▶ **Written problem 1**: From the records below, write out the lines that begin at the line containing "You are a computer-use agent. This" and stop after the line containing "Looking at the screenshot, I should click(1086, 261).".

#### Excerpt provided

1951 in sports describes the year's events in world sport.

American football
 NFL Championship: the Los Angeles Rams won 24–17 over the Cleveland Browns at the Los Angeles Memorial Coliseum
 January 14 – The National Football League has its first Pro Bowl Game (Los Angeles).
 September 28 – Norm Van Brocklin sets NFL single game record for most passing yards (554) helping Los Angeles Rams beat New York Yanks 48–21.
 Sugar Bowl (1950 season):
 The Oklahoma Sooners lose 13–7 to the Kentucky Wildcats; still awarded the college football national championship by AP and Coaches Poll

Association football
England
 First Division – Tottenham Hotspur win the 1950–51 title.
 FA Cup – Newcastle United beat Blackpool 2–0.
Spain
 La Liga won by Atlético Madrid
Italy
 Serie A won by Milan.
Germany
 German football championship won by 1. FC Kaiserslautern.
Portugal
 Primeira Liga won by Sporting C.P.
France
 French Division 1 won by Nice.

Athletics
The athletics competition at the 1951 Pan American Games is held in Buenos Aires, Argentina. Mal Whitfield of the USA wins gold medals in three events: 400 m, 800 m and 4 × 400 m relay.

Australian rules football
Victorian Football League
 29 September − Geelong wins the 55th VFL Premiership defeating Essendon 11.15 (81) to 10.10 (70) in the 1951 VFL Grand Final.
 Brownlow Medal is awarded to Bernie Smith (Geelong)
South Australian National Football League
 29 September − Port Adelaide wins its fourteenth SANFL premiership, defeating North Adelaide 10.12 (72) to 9.7 (61) after the Magpies lost only one game for the season.

########

▶ **Written problem 2**: Reproduce the passage of the 1951 sports text that begins at the words "American football" and stops after the words "beat Blackpool 2–0.".

#### Data listing

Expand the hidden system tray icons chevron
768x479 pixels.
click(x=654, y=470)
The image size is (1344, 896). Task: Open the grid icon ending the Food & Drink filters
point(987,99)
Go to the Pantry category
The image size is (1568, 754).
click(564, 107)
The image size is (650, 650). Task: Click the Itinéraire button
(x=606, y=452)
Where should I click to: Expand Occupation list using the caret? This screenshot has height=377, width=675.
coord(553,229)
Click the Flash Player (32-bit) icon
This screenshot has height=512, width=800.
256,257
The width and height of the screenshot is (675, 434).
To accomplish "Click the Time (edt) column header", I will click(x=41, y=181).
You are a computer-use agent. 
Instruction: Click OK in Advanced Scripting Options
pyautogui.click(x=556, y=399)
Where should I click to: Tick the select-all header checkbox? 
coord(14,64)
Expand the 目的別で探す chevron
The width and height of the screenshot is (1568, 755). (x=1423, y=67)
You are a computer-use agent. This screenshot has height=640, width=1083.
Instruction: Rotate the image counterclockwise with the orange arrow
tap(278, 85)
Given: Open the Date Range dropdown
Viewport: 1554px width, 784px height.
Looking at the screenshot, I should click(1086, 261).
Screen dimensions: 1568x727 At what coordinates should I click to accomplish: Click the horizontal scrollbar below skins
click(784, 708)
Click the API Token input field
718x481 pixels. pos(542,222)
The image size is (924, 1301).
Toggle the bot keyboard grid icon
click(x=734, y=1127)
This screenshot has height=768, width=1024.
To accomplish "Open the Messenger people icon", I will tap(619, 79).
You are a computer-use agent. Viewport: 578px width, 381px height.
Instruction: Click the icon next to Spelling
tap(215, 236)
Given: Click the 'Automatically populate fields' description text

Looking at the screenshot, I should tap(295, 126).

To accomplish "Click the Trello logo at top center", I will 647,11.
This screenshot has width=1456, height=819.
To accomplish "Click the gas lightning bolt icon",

########

▶ **Final answer 1**:
You are a computer-use agent. This screenshot has height=640, width=1083.
Instruction: Rotate the image counterclockwise with the orange arrow
tap(278, 85)
Given: Open the Date Range dropdown
Viewport: 1554px width, 784px height.
Looking at the screenshot, I should click(1086, 261).

▶ **Final answer 2**:
American football
 NFL Championship: the Los Angeles Rams won 24–17 over the Cleveland Browns at the Los Angeles Memorial Coliseum
 January 14 – The National Football League has its first Pro Bowl Game (Los Angeles).
 September 28 – Norm Van Brocklin sets NFL single game record for most passing yards (554) helping Los Angeles Rams beat New York Yanks 48–21.
 Sugar Bowl (1950 season):
 The Oklahoma Sooners lose 13–7 to the Kentucky Wildcats; still awarded the college football national championship by AP and Coaches Poll

Association football
England
 First Division – Tottenham Hotspur win the 1950–51 title.
 FA Cup – Newcastle United beat Blackpool 2–0.